Personas que, formalmente, podrían participar en elecciones, pero que jamás participarán en la redistribución de la renta del país. Aunque hicieran un esfuerzo de concienciación política, participarían sin voto efectivo y sin ilusión de ningún tipo, pues están excluidos de otra participación importante: el mínimo de participación económica de las riquezas del país para poder vivir y comportarse con dignidad.
Así, las modernas democracias mantienen en su seno y formando parte de ella a la pobreza, fundamentalmente la pobreza urbana en donde van a parar todos los que han fracasado en zonas rurales, uniéndose a los propios focos de pobreza urbano y al incremento que dan los que se quedan tirados al lado del camino provenientes de la inmigración. Parece que en las modernas democracias no hay recursos suficientes para que, a través de los Servicios Sociales, tanto públicos como privados, se pueda pasar de unos niveles asistenciales que no reponen ni devuelven la dignidad de las personas, a unas políticas de integración solventes y justas que eliminen las circunstancias en que se mueven tantos pobres urbanos.
Por el contrario, cada día podemos ir viendo como se añaden “nuevas pobrezas” provenientes de las crisis económicas a las que las democracias no saben o no pueden dar soluciones integradoras, sino que dan una respuesta en la línea de la exclusión social. Si ya pensamos en la situación mundial y en las repercusiones de la globalización, caemos en cifras como las de casi mil millones de hambrientos en el mundo, alrededor de un treinta por ciento de la población trabajadora que no puede alimentar a sus familias y que viven con el ya citado tantas veces de un dólar diario.

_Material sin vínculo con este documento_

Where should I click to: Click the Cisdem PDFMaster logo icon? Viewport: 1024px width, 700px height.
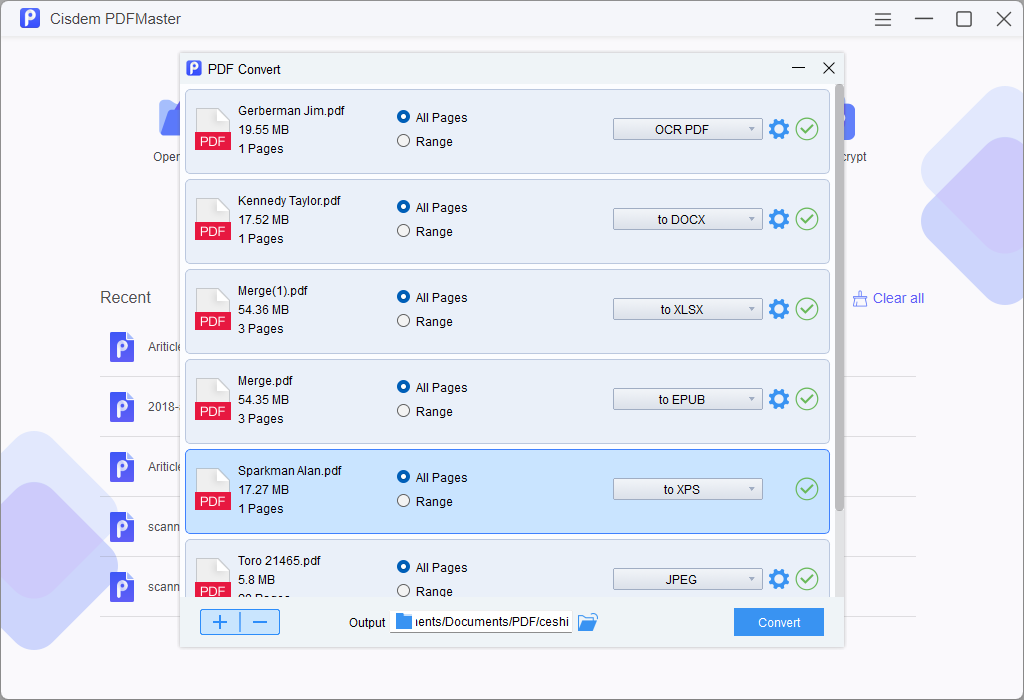coord(30,18)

Si hablamos del paro juvenil en el mundo, los datos se disparan a cifras escandalosas que se acercan al cincuenta por ciento de los parados del mundo. Si hablamos de la mortalidad infantil, es una llamada de atención a los cristianos que tanto claman criminalizando el aborto y que se olvidan de tantos niños que mueren cada día por situaciones que pueden ser vencibles. Nadie pone gran interés por frenar la mortalidad infantil.
Los cristianos también callan. Nadie hace casi nada por bajar las cifras de los hambrientos del mundo. El milagro de la multiplicación de los panes y los peces no es posible hoy en el mundo por falta de solidaridad, incluida la falta de solidaridad cristiana. Nadie hace grandes esfuerzos por erradicar la pobreza severa y extrema. Nadie piensa hoy que para el año 2015 se puedan cumplir los Objetivos del Milenio.
Los valores cristianos de amar a nuestro prójimo como a nosotros mismos están fallando. Sigue vigente la frase de Jesús: “Tuve hambre y no me disteis de comer”. Al escándalo y vergüenza que supone el sostenimiento de la pobreza en el mundo, se une la gran tragedia de la insolidaridad de muchos cristianos que no viven los valores del Reino… ¡Venga tu Reino, Señor!